Quand elles ont voulu trouver qui avait fait circuler le document, les autorités chinoises se sont tournées vers les responsables de Yahoo! qui ont promptement fourni les informations permettant de remonter jusqu’à Shi Tao.
Depuis la condamnation de son fils, Mme Gao n’a de cesse de mettre en garde contre les liens étroits entre les groupes internet et le gouvernement et avertit que « tout un chacun peut devenir victime ».
Elle n’accepte pas la défense des responsables de Yahoo! qui assurent avoir été contraints par la législation chinoise de fournir ces informations.
« Le cas de mon fils est un avertissement pour toutes les entreprises qui s’occupent d’internet en Chine. Elles devraient vraiment réfléchir au type de politique qu’elles veulent avoir si elles sont confrontées à ce type de société et de gouvernement qui supprime la liberté sur l’internet », a déclaré Mme Gao à l’AFP.
Quelque 52 personnes sont actuellement détenues dans des prisons chinoises pour s’être exprimées trop librement sur l’internet, selon l’association Reporters sans frontières (RSF).
« Il y a seulement cinq ans, beaucoup de gens pensaient que la société chinoise et la politique seraient métamorphosées par l’internet, un média prétendument incontrôlable », estime RSF.
« Désormais, la Chine ayant une influence géopolitique croissante, les gens se demandent si, au contraire, le modèle chinois de l’internet, basé sur la censure et la surveillance, ne sera pas un jour imposé au reste du monde », ajoute l’association.
Outre la Chine, RSF recense 12 Etats « ennemis de l’internet » qui « violent systématiquement la liberté d’expression en ligne »: l’Egypte, le Bélarus, la Birmanie, Cuba, l’Iran, la Corée du Nord, l’Arabie saoudite, la Syrie, la Tunisie, le Turkménistan, l’Ouzbékistan et le Vietnam.
Mme Gao a pleuré mardi quand les deux plus hauts dirigeants de Yahoo!, le PDG Jerry Yang et le vice-président Michael Callahan, lui ont publiquement fait leurs excuses pour le rôle de leur entreprise dans l’emprisonnement de son fils.

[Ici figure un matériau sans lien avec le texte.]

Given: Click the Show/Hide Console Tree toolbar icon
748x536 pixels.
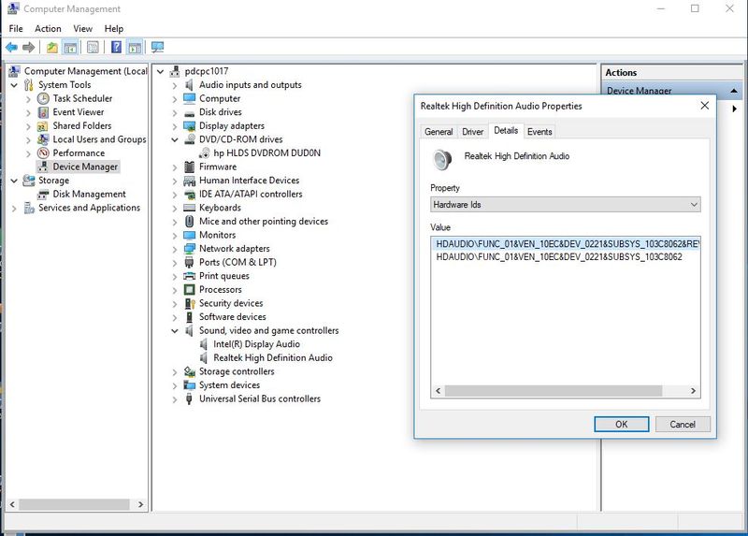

Les responsables avaient été convoqués devant le Congrès américain où Tom Lantos, le président de la commission des Affaires étrangères de la Chambre, les a invités à « demander pardon » à la mère de Shi Tao, « dont le fils croupit derrière des barreaux notamment à cause de Yahoo! ».
Les deux dirigeants se sont alors simultanément tournés vers Gao Qinsheng, assise juste derrière eux, et ont approuvé de la tête à plusieurs reprises.
Mme Gao, s’exprimant par le biais d’un interprète, a toutefois indiqué peu après: « Ce geste est loin d’être suffisant. Cela m’a rendue très triste et m’a fait penser à mon fils, qui est toujours en prison ».